|
It’s interesting to see the VC strategies being followed in the Indian market. Till last year, I used to find the distinction between VC and PE in India a little arbitrary because of the kind of sums involved but it’s now beginning to make some sense. There is an area of overlap in terms of the amount of money invested and the stake taken, but in such cases the markets which are being targeted by the investee will vary.
Basic definitions:
A venture capitalist invests in early stage start-up or formative companies which have either not launched or have just launched their product; revenues would not be anything to write home about.
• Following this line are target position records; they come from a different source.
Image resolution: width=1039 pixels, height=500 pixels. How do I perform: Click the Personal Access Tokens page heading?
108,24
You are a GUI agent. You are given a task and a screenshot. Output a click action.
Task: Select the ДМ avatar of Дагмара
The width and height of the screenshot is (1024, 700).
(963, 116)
Private equity, on the other hand, invests in firms with well-established business models and significant revenues. This could be just pre-IPO. It could also be to take a publicly listed company private or perhaps just one of their divisions. (PIPE as its called – private investment in public entities)
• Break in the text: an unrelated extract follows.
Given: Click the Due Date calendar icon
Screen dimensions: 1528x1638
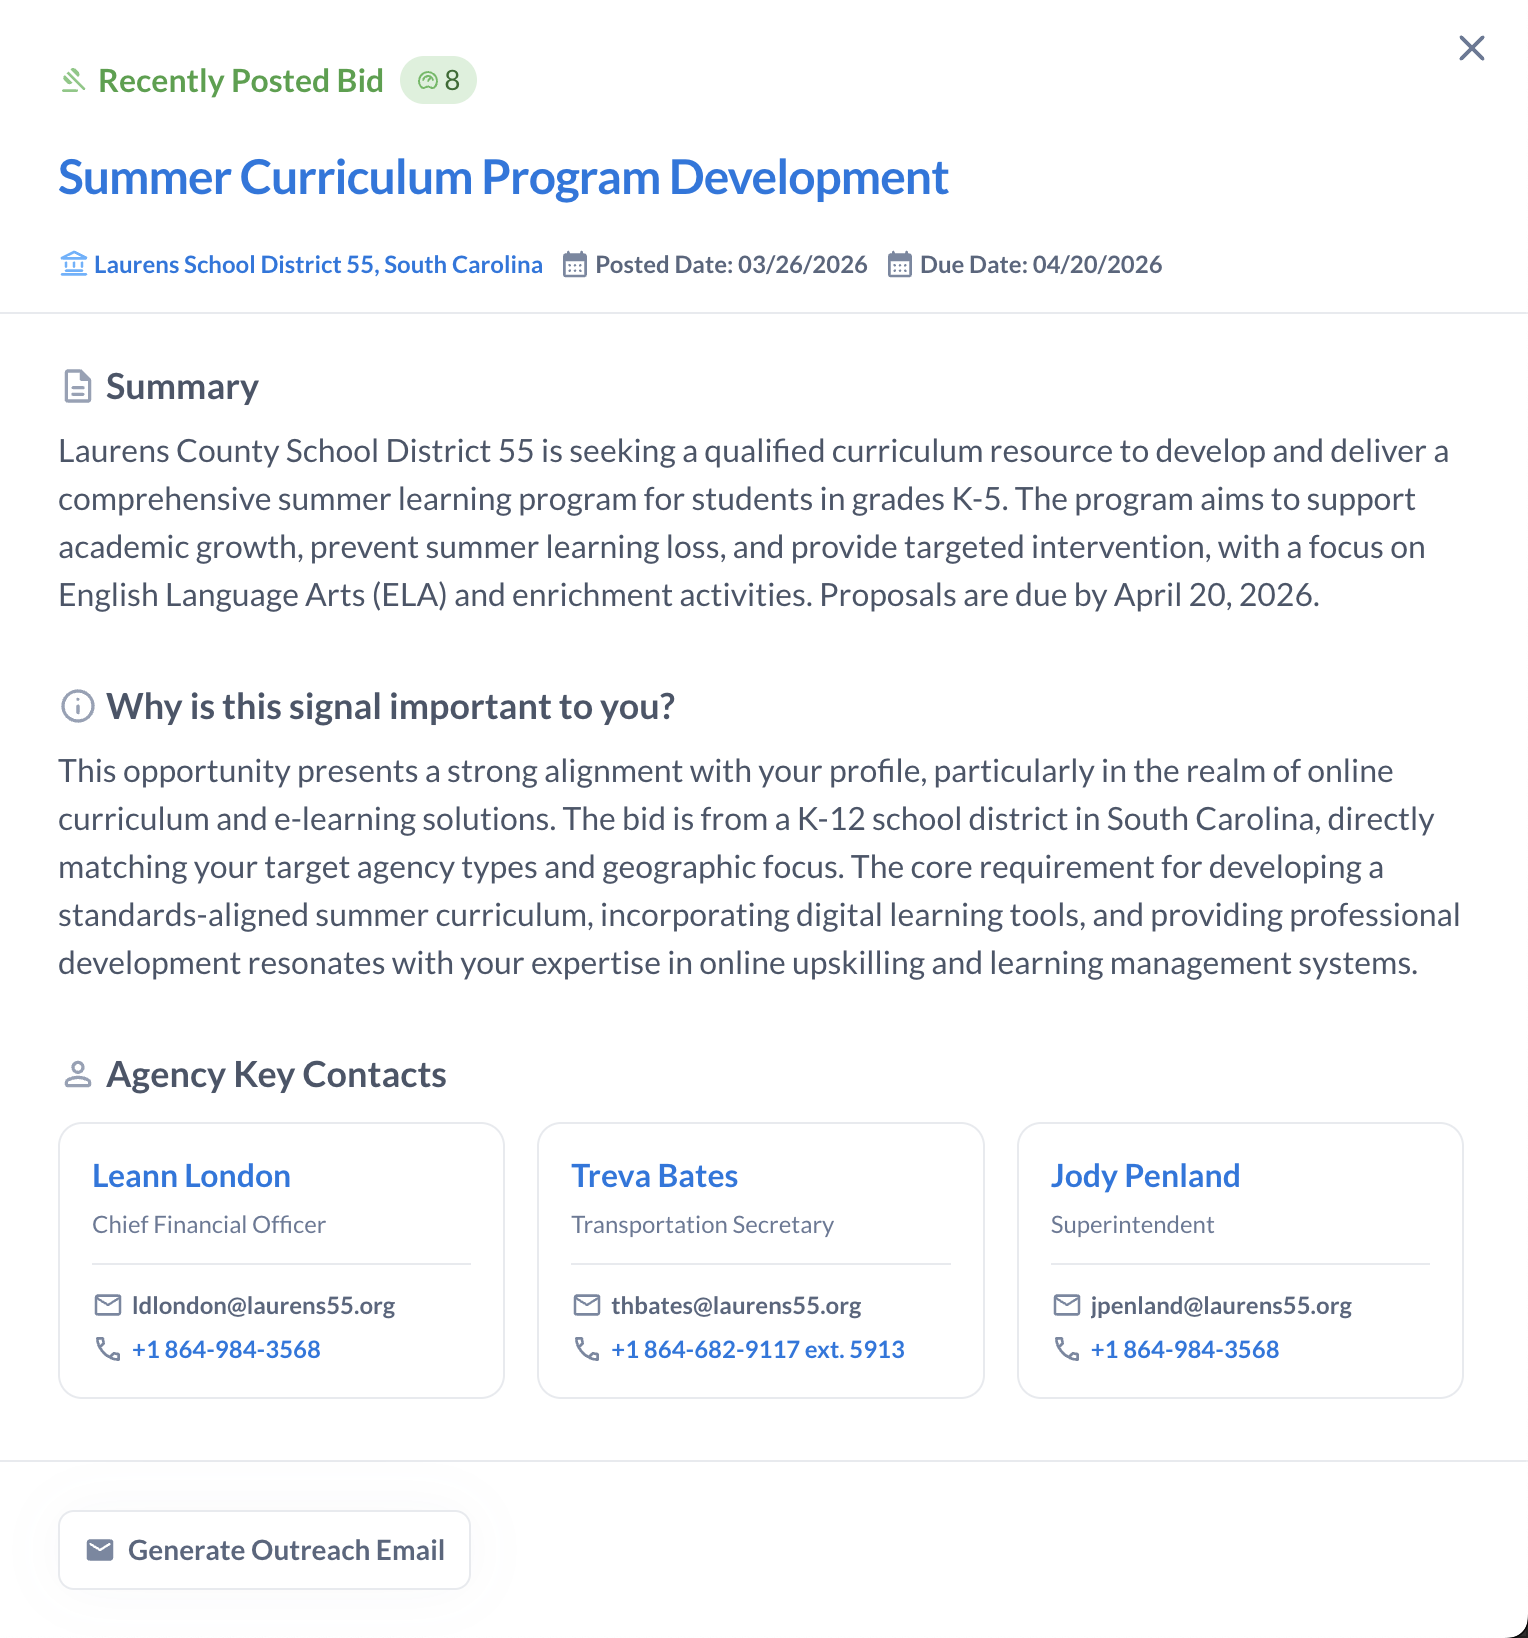Looking at the screenshot, I should [900, 265].
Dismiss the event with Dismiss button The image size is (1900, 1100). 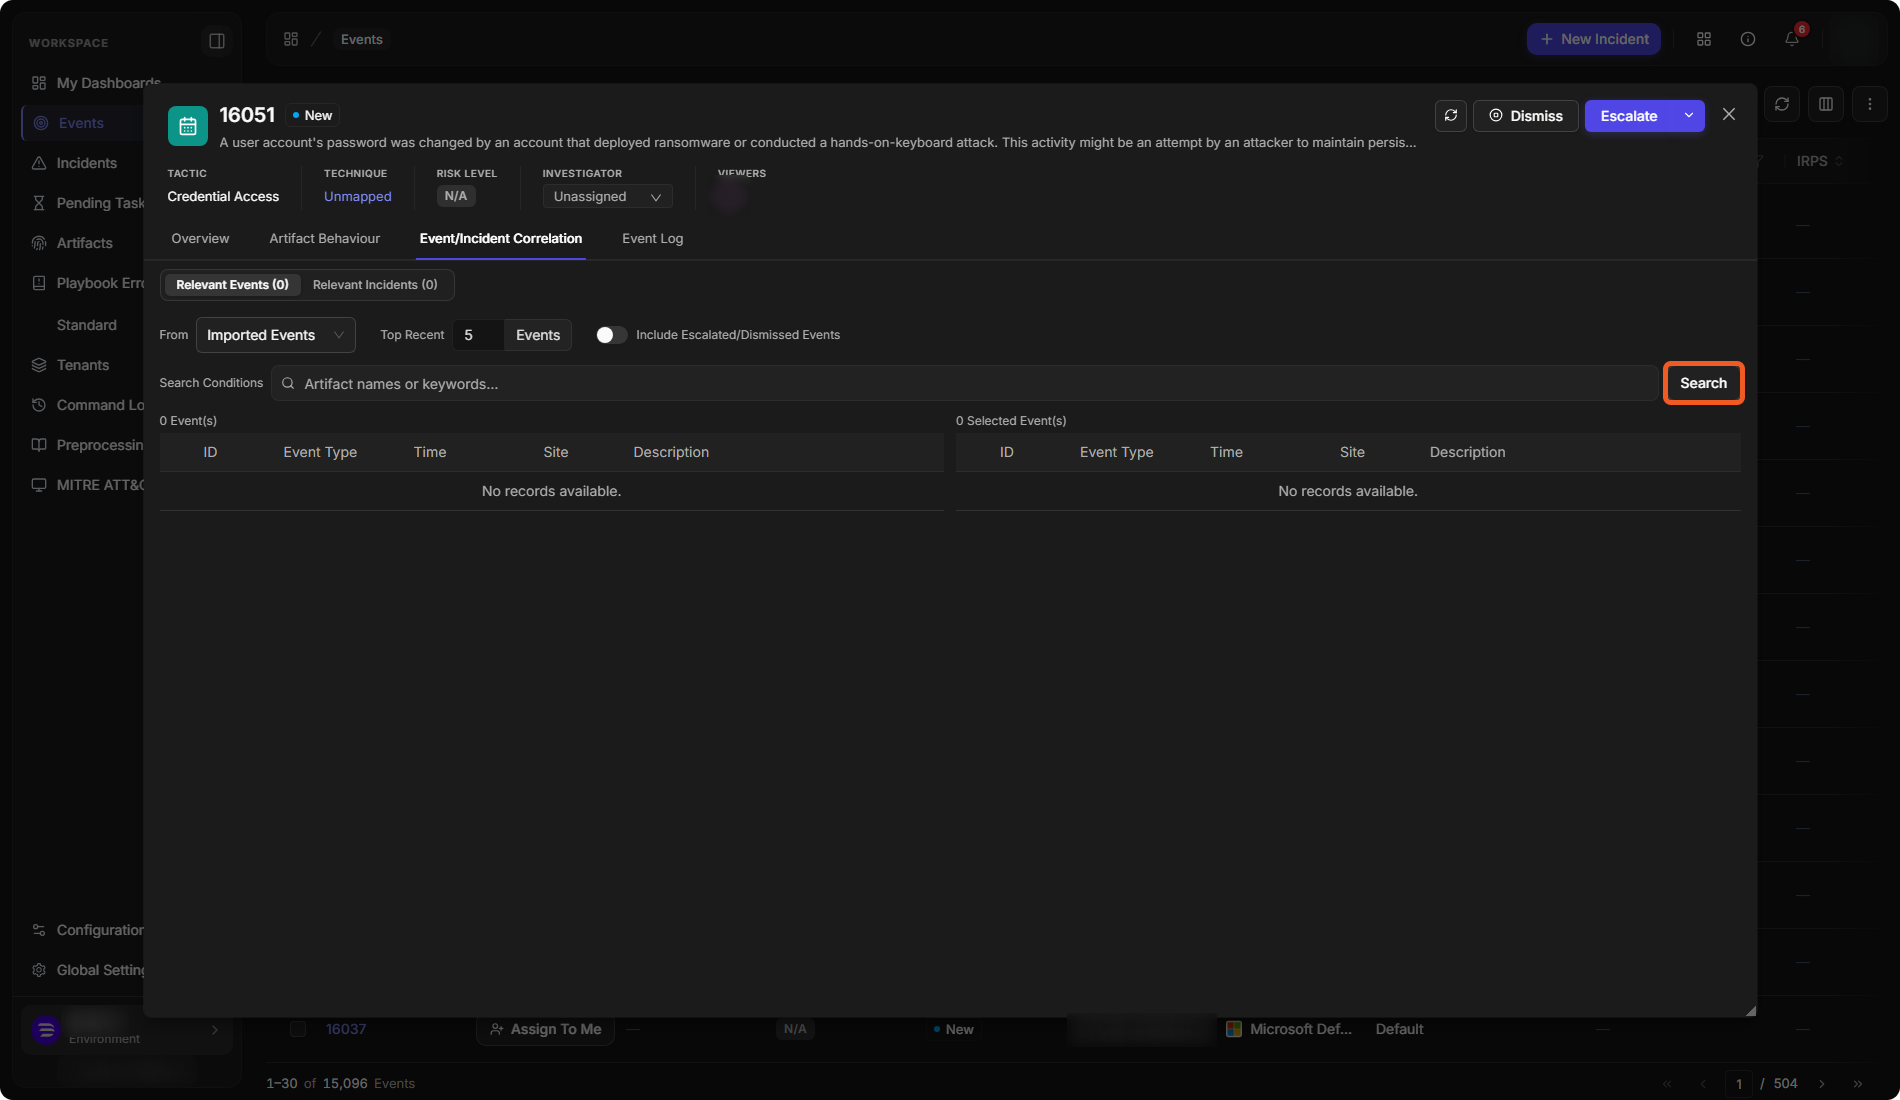tap(1526, 116)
The general expectation is that as one moves from PE to VC, returns would be higher as would the risk component.
And now we come to the VCs and the PEs entering the Indian market. And that is the quirky element. VCs don’t necessarily seem to have a focus on technology growth – as in the US or more relevantly, Israeli markets. The risk component they are incorporating seems to be associated with geography i.e. emerging countries, and the evolutionary nature of the markets as a whole.
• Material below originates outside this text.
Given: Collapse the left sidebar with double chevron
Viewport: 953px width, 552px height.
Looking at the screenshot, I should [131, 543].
One interesting example from last year - Norwest Venture Partners, a VC firm from the US picked up a less than 5% equity stake in On Mobile from the open market. So, now you have
- A very active early stage VC
- picking up a minority stake
- in a publicly listed,
- mid-market company
None of these are the tenets of a western venture capitalist. OnMobile’s investors include the likes of Infosys, Deutsche Bank, Goldman Sachs and Polygon Investment Partners – none of them being the VC space players. But then Norwest themselves elaborated on their strategy for the Indian markets – growth and late stage investing as well as PIPEs i.e. minority investments in large companies who are leaders in their space. Some of their other investments – Adventity, the KPO, Suvidhaa (that’s an old name – service commerce), Yatra etc.
At the other end of the spectrum you have VCs like Accel Partners – their website talks of seed and early stage investing. They are investing with an already active group of people – Erasmic Venture Fund – which should certainly give then a better idea of the market. Another interesting one is Helion Ventures. A lovely aspect of all these VCs is that it gives a whole new set of entrepreneurs a chance. In India you never had a chance to think of starting a ‘business’ unless your dad had the money. But it’s now completely about what you have done with your life – not where you are coming from.
So, where does that leave the poor PE guys? It will take them a while to recoup the losses they will end up making on their investments made at the peak of the market in 2007. After all, at that point in time the fight was for the Escorts, Ranbaxys and DLFs. Those were interesting times – for the family entrepreneur, it was far cheaper to raise money from the public markets. But then you had these PE firms, strong believers in the Indian growth story and huge piles of money waiting to be invested. End result – sky high valuations. It remains to be seen the kind of IRRs the funds raised in 2007 will earn on their investments. The clear winners I would imagine will be the new funds that have invested last year.